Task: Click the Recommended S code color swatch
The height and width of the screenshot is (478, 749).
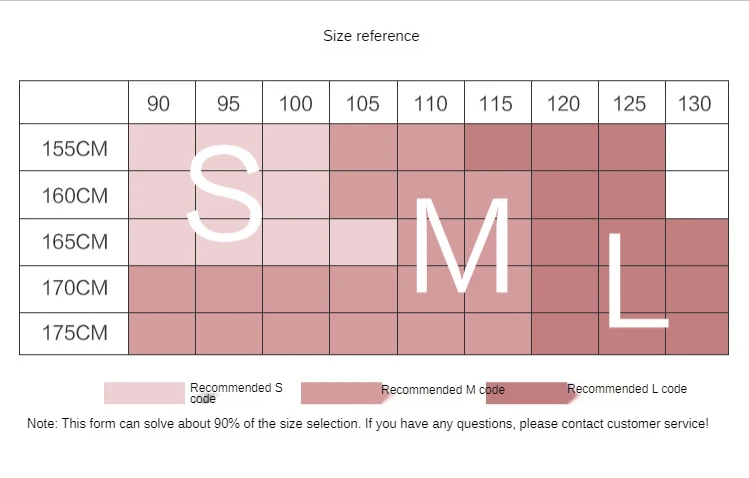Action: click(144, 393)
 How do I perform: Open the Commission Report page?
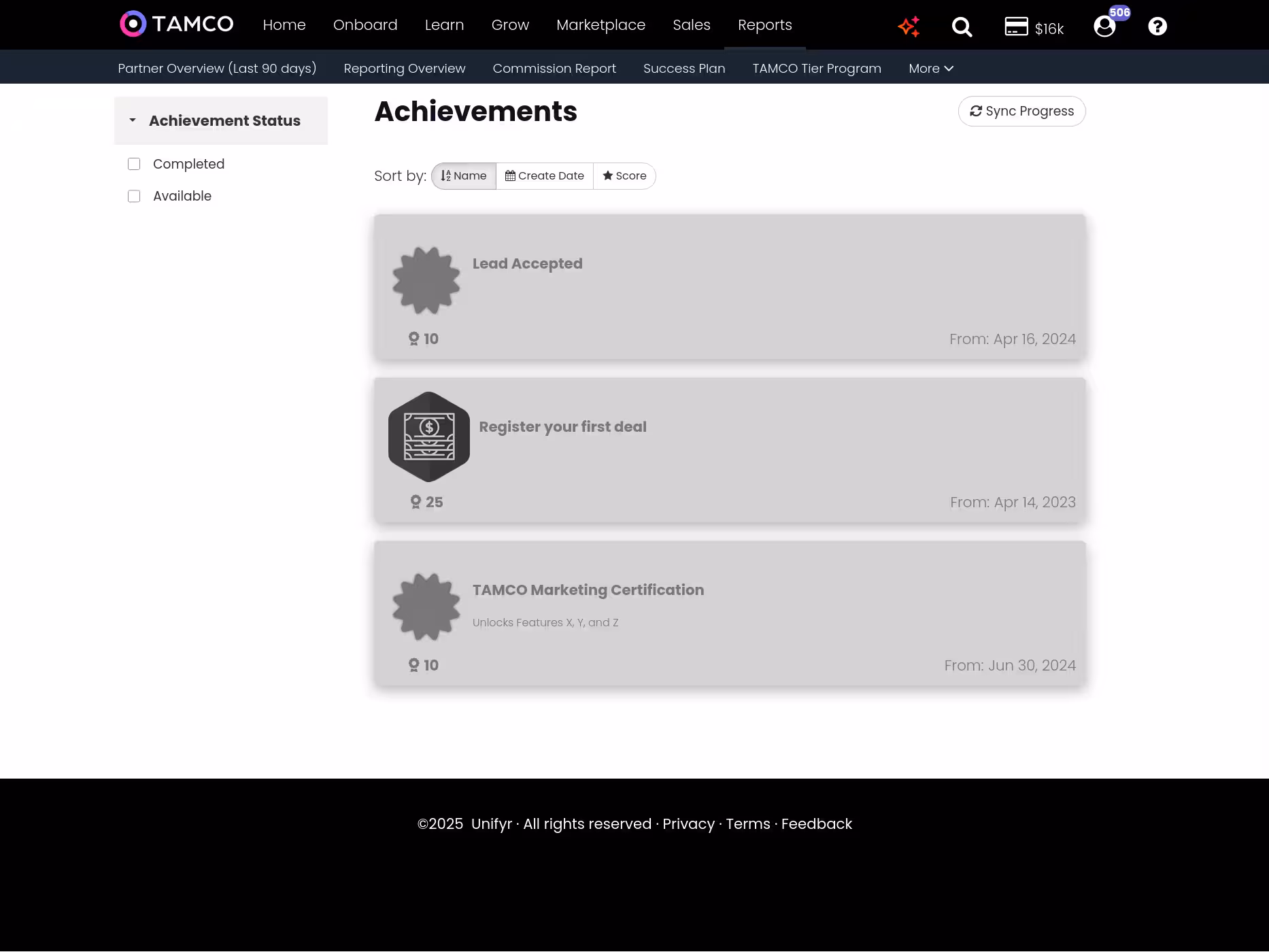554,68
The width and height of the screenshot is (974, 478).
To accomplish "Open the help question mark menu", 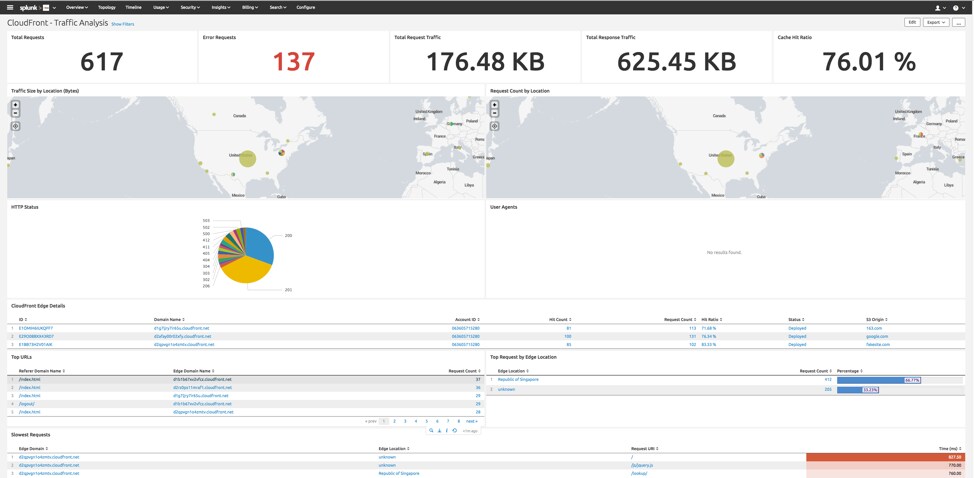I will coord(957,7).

════════════════

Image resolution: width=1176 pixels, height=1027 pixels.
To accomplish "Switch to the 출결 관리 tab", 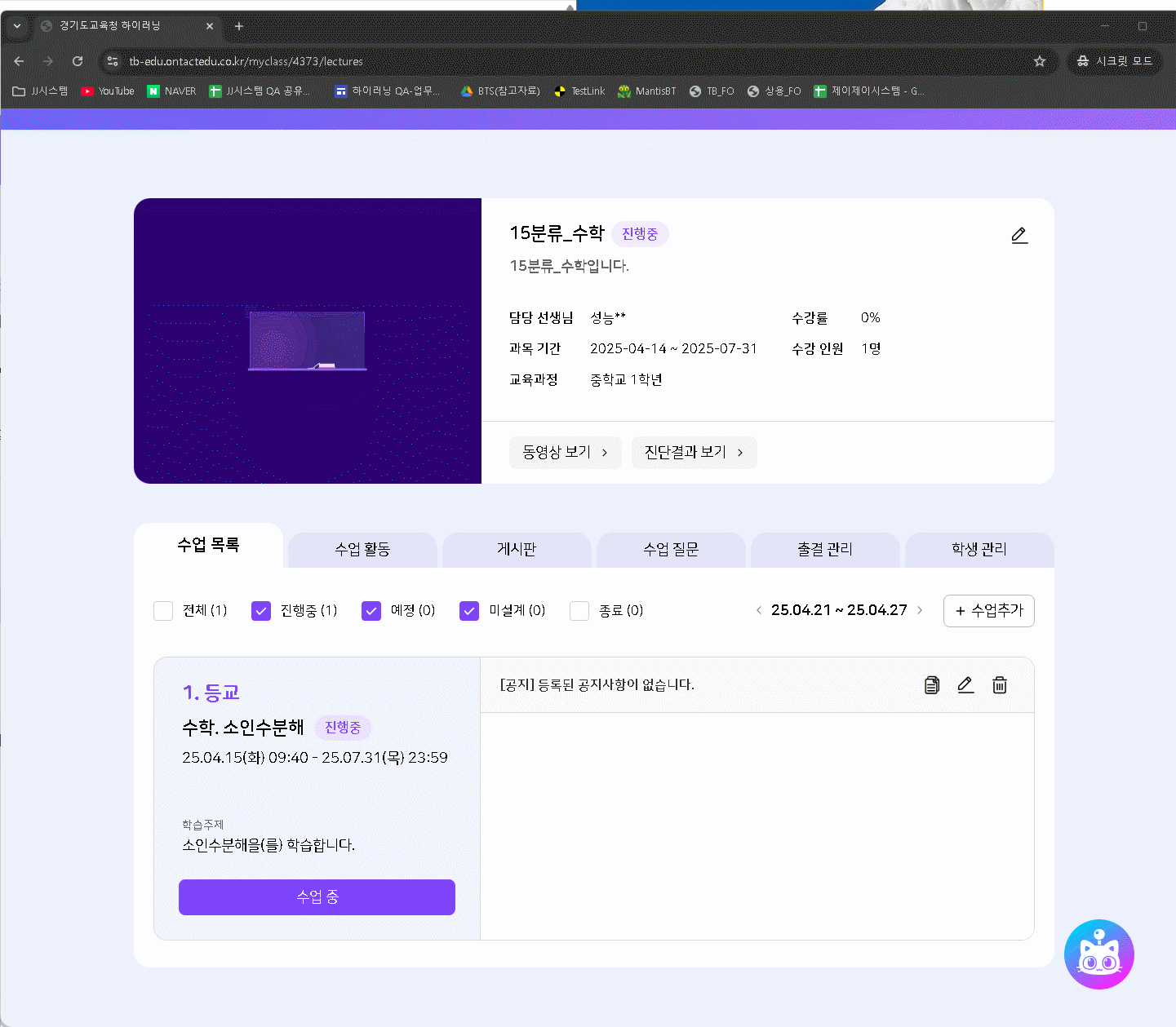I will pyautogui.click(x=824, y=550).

════════════════

Aim -
Count the lines in the records above that contain the string "width" and give only that number.

Exercise solution -
3